C. Performance of improved Koopman-type operator

In this part, we introduce a simulated scenario in which large disturbances are added to both the input and output of the system during the data-driven approach for solving the Koopman-type operator coefficients. Specifically, we set $\mathbf{G}$ to be (0 0 0 1)^T, and adopt $w(t)=U[0.2|u(t)|]$ and $h(t)=U[0.2|y(t)|]$ to model the larger errors in measurement that are often encountered in practical applications. To obtain different values of $K$, we select values of $N$ from 1, 5, and 10 in Theorem 2. After data-driven process, we get a parameter vector $\mathbf{K}$, then we input this K into the Koopman-type operator, and the resulting input function is used as the input to the unperturbed system, the error with the tracked function is obtained. Figure 3 illustrates the impact of varying Monte Carlo sampling times on the resulting tracking performance.

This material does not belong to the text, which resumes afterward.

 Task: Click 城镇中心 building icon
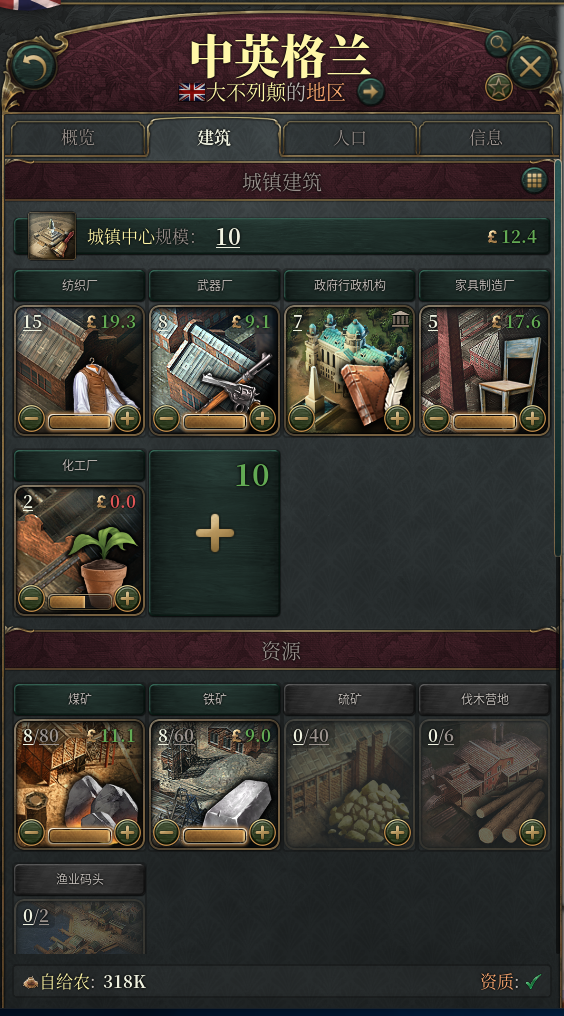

In this paper, we design a data-driven Koopman-type operator for linear non-minimum phase (NMP) systems, and give theoretical proof of the control accuracy of NMP systems using the Koopman-type method, this is the first proof for Koopman-type method in NMP systems. We demonstrate that the tracking accuracy of our Koopman-type operator is directly proportional to the ground-bound of the NMP system perturbation, given sufficiently long causal and non-causal desired outputs and appropriately small sampling intervals. Additionally, applying the Monte Carlo method helps mitigate the impact of perturbations on measurement results during the data-driven process. Our ongoing research efforts focus on extending this approach to address linear time-varying non-minimum phase systems.